── Input data

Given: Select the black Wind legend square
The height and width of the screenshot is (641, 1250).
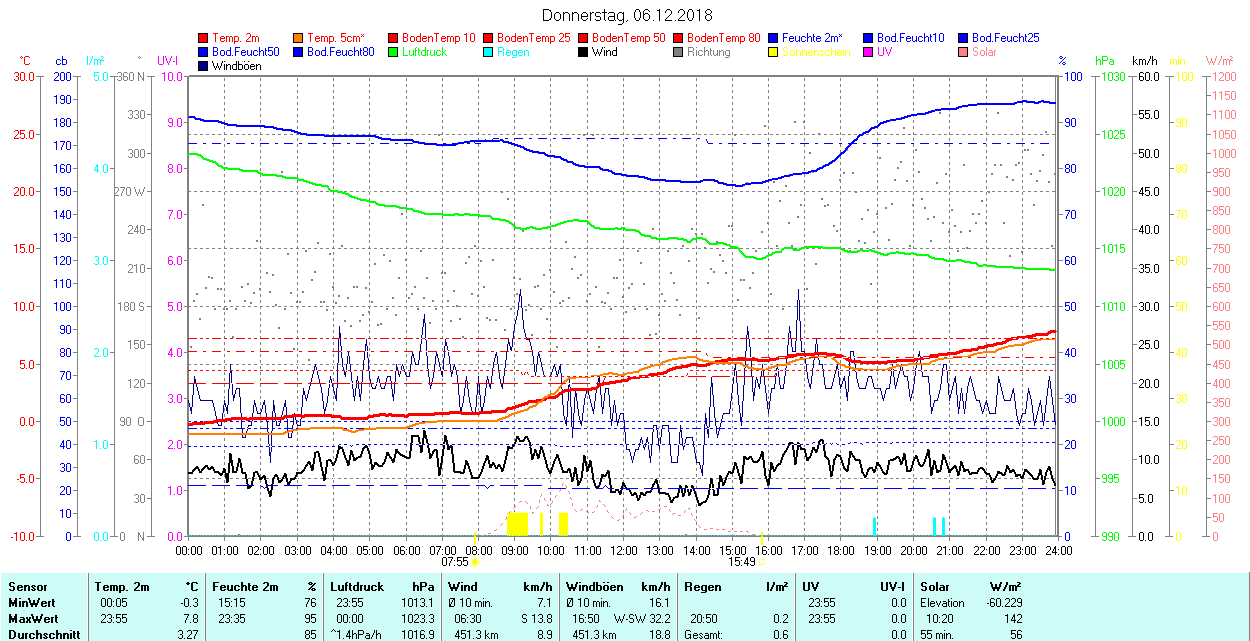Looking at the screenshot, I should click(583, 52).
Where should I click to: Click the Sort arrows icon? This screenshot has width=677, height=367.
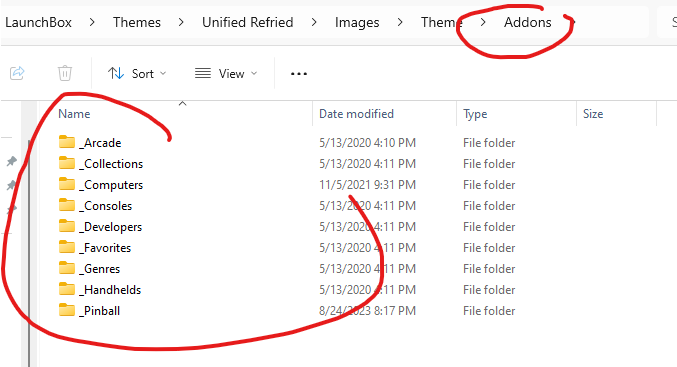[x=116, y=73]
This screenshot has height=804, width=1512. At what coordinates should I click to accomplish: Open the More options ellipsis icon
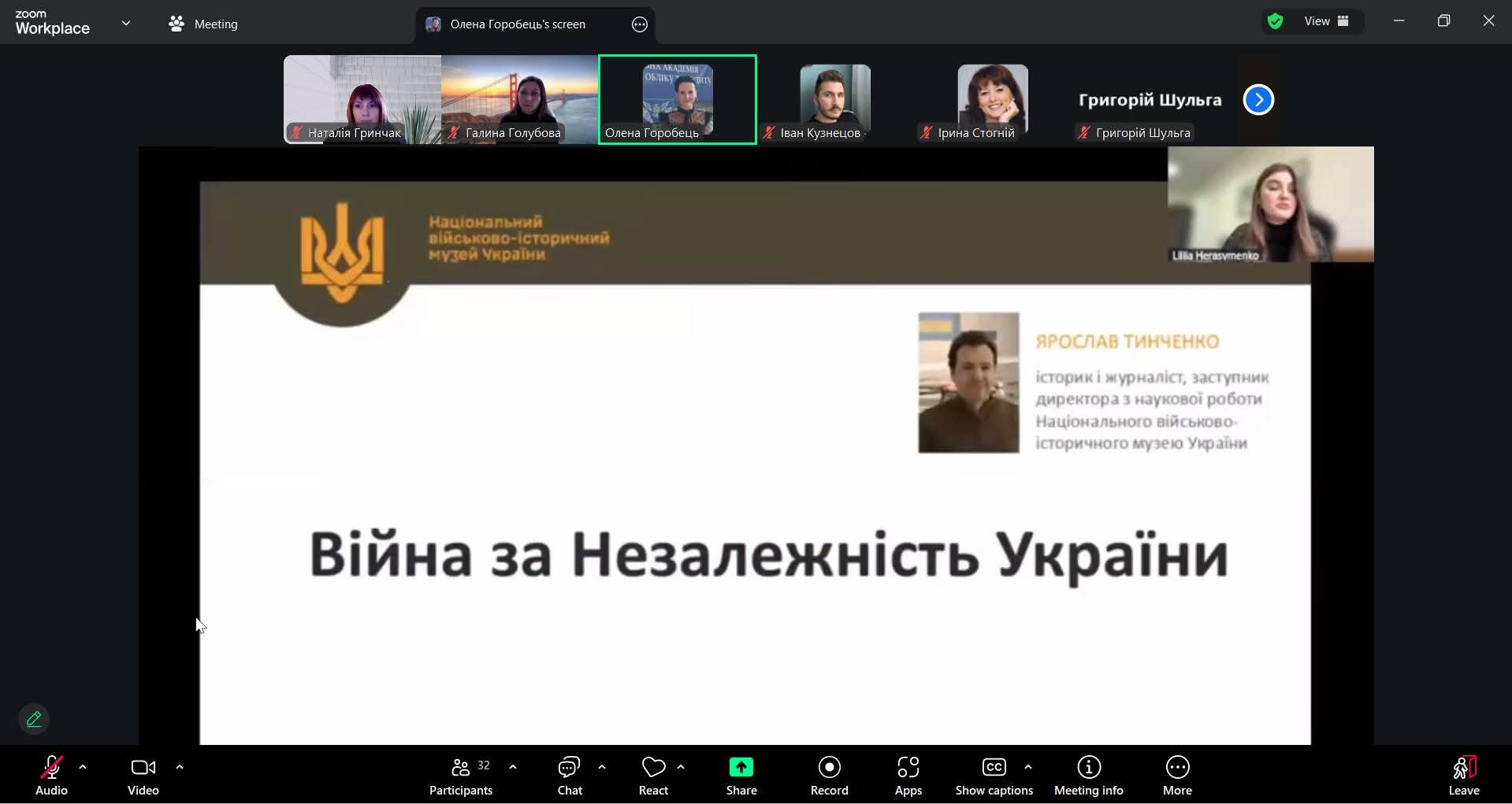(1177, 768)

────

The lines to copy begin at the one containing "This screenshot has height=804, width=1512." and end at the last line of the records. Set down exactly those lines and no others, both ends included, and omit all pictures.

This screenshot has height=804, width=1512. At what coordinates should I click to accomplish: Open the More options ellipsis icon
(1177, 768)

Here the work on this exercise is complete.